--- AIM OF THE EXERCISE ---
In the entries below, present the stretch from the line containing "You are a computer-use agent. This" through the line containing "I will coord(92,136)." as a Markdown table with the columns Number and Text, one line per row. Skip any blank lines.

* START INFORMATION SUPPLIED *

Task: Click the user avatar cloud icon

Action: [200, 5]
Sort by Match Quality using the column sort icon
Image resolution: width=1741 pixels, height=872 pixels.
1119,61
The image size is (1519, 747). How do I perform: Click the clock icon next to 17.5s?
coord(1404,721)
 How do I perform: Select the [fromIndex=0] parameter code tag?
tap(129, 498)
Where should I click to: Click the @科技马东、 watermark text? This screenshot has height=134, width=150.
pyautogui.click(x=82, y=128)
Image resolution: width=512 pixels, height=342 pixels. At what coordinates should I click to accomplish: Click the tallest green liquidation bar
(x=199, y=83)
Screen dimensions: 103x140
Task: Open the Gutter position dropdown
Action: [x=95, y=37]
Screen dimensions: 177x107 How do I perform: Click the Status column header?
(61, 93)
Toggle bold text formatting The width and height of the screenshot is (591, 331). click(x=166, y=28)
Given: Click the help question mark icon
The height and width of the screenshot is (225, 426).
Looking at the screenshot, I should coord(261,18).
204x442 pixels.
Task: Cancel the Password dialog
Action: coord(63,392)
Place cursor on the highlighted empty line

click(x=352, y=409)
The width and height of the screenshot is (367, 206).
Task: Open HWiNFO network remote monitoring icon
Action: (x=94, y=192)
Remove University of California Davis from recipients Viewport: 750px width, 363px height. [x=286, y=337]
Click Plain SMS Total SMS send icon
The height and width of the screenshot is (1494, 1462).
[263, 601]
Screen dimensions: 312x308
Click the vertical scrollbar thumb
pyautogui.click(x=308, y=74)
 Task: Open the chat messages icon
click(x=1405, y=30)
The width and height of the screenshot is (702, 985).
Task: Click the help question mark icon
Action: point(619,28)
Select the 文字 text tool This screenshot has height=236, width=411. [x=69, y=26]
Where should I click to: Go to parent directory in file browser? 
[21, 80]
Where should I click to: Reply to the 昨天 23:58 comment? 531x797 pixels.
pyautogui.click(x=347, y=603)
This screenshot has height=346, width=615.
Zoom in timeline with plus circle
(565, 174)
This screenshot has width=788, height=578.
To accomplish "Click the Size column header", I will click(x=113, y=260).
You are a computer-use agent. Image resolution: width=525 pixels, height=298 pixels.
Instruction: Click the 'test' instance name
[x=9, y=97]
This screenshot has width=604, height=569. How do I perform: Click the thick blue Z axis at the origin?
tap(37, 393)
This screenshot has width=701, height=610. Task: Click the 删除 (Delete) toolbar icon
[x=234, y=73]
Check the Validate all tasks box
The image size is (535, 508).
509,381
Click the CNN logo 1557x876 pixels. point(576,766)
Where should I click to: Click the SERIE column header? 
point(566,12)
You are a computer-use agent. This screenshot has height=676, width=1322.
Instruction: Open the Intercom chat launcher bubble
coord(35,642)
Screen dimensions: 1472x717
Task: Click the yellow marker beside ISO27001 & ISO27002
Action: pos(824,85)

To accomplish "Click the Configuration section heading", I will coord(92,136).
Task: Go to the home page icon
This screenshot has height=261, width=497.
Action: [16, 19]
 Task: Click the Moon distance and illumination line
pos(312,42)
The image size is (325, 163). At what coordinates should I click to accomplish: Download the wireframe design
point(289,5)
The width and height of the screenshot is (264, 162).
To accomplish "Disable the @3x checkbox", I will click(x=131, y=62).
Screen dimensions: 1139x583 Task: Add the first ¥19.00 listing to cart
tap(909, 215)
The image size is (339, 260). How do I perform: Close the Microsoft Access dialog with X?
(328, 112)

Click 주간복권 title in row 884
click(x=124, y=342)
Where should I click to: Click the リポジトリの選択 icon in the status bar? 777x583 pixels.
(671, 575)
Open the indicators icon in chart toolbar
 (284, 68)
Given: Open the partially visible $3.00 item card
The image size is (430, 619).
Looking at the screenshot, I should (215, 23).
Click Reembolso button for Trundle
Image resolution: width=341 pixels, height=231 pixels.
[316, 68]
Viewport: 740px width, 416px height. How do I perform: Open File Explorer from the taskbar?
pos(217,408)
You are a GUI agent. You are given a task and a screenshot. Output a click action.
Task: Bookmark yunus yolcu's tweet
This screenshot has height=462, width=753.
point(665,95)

* END INFORMATION SUPPLIED *

--- CORRECT ANSWER ---
| Number | Text |
|---|---|
| 1 | You are a computer-use agent. This screenshot has height=676, width=1322. |
| 2 | Instruction: Open the Intercom chat launcher bubble |
| 3 | coord(35,642) |
| 4 | Screen dimensions: 1472x717 |
| 5 | Task: Click the yellow marker beside ISO27001 & ISO27002 |
| 6 | Action: pos(824,85) |
| 7 | To accomplish "Click the Configuration section heading", I will coord(92,136). |